Volume of balloon - Derivative Question

1. May 5, 2013

kingstar

1. The problem statement, all variables and given/known data
The volume of a spherical balloon of radius 'r' is Vcm^3, where V =4/3pir^3
The volume of the balloon increases with time 't' seconds according to the formula

dV/dt = 1000/(2t+1)^2, t>0

i) Find an expression in terms of 'r' and 't' for dr/dt
ii) Given that V = 0 and t = 0, solve the differential equation

dV/dt = 1000/(2t+1)^2, to obtain V in terms of t

iii) Find the radius of the balloon at time t =5

iv) Find the rate of increases of the radius of the balloon

2. Relevant equations

3. The attempt at a solution
i) Well we know dV/dt = (dv/dr) x (dr/dt)
Which means that I found dr/dt to be - (250/ (pir^2(2t+1)^2))

For the rest of them, i have no clue what to do. :S

Thanks in advance

2. May 5, 2013

voko

What methods of solving differential equations are you familiar with?

3. May 5, 2013

kingstar

I'm not exactly sure what you mean? :S

Usually I just differentiate lol :S

4. May 5, 2013

voko

So you do not understand what a "differential equation" is?

5. May 5, 2013

kingstar

I do, but I'm not sure what kind of "methods" you are referring to

6. May 5, 2013

voko

Do you know how to solve diff. eq.'s in any way?

7. May 5, 2013

kingstar

Yeah, I know how to solve differential equations.

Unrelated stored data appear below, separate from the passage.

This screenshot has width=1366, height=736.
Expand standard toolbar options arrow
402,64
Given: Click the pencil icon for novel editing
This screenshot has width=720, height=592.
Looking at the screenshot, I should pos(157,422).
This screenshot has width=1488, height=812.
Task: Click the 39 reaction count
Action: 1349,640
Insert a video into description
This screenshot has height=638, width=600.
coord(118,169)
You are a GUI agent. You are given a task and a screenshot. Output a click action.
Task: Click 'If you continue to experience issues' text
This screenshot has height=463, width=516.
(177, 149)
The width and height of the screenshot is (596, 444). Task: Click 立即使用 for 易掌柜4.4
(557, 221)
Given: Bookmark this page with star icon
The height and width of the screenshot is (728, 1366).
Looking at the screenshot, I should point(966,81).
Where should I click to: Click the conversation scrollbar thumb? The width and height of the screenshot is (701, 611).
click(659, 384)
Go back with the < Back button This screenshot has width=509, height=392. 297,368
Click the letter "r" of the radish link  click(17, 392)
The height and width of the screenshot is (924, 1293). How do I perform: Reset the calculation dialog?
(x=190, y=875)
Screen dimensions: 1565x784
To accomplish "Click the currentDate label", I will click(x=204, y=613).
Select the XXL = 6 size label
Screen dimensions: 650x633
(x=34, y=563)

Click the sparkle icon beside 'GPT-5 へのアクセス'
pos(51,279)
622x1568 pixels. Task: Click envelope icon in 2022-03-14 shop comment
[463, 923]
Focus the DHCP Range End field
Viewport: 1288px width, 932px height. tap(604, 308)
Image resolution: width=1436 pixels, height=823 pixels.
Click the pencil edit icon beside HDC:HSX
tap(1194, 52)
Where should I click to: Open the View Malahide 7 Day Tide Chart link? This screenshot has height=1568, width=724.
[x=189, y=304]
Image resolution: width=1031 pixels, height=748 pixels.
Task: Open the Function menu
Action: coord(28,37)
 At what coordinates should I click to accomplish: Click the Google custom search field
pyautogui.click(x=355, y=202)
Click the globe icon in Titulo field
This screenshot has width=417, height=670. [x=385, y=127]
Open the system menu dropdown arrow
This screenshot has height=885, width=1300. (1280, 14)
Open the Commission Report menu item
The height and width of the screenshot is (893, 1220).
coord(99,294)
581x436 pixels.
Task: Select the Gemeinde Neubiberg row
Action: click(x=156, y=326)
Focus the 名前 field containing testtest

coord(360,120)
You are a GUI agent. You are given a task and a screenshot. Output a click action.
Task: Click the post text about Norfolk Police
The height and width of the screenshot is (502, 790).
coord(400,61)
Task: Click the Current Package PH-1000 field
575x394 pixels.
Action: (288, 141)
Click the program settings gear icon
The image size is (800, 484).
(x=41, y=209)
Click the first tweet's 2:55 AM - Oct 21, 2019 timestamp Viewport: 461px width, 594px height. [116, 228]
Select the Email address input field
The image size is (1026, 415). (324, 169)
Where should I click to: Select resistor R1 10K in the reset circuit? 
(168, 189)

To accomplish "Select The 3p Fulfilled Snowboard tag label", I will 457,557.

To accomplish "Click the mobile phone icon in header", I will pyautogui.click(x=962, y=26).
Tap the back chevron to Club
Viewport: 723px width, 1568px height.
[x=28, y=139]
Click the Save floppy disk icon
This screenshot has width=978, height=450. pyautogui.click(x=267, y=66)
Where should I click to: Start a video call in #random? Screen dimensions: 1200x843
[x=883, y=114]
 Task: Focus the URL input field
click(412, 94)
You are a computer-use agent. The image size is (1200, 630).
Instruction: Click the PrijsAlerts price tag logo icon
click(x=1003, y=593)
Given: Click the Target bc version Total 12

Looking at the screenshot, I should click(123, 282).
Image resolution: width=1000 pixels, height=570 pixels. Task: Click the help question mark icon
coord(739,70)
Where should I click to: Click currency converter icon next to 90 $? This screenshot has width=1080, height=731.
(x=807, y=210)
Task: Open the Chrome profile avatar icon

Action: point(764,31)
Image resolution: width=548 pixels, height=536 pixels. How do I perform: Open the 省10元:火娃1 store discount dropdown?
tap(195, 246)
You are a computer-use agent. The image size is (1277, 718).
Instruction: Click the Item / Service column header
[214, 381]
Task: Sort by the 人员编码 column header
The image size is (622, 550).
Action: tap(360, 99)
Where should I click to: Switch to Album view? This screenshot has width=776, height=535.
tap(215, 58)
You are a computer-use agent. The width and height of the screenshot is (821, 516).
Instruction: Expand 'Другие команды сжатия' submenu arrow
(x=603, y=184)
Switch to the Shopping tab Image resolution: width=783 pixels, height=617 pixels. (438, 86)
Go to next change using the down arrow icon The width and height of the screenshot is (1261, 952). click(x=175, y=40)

As in product rule etc? And using the 2nd/3rd derivative? :S

8. May 5, 2013

voko

So why can't you solve the differential equation in ii)?

9. May 5, 2013

kingstar

I'm not sure what to do?

Am i just meant to differentiate it?

I thought you would have to integrate it so you would get the original equation?

I got V = 1000t/(2t+1)^2 + C

Is that it? :S

10. May 5, 2013

voko

You are given $\frac {dV} {dt}$. You need to find $V(t)$. Your answer to this is wrong, which you can easily check by differentiating your "solution".

11. May 5, 2013

kingstar

Oh ok,

So you integrate dv/dt to get V(t) which is -500/(2t+1)?

12. May 5, 2013

voko

Very well.

13. May 5, 2013

kingstar

How do i find the radius at t=5?

I know what dr/dt is but i cant integrate it because it has two variables :S

14. May 5, 2013

voko

Now that you have integrated the equation, you have volume as a function of time. Volume is directly related to the radius. Eh?

15. May 5, 2013

Alcubierre

By methods, voko meant if you can use integrating factor, Laplace transform, etc, I believe.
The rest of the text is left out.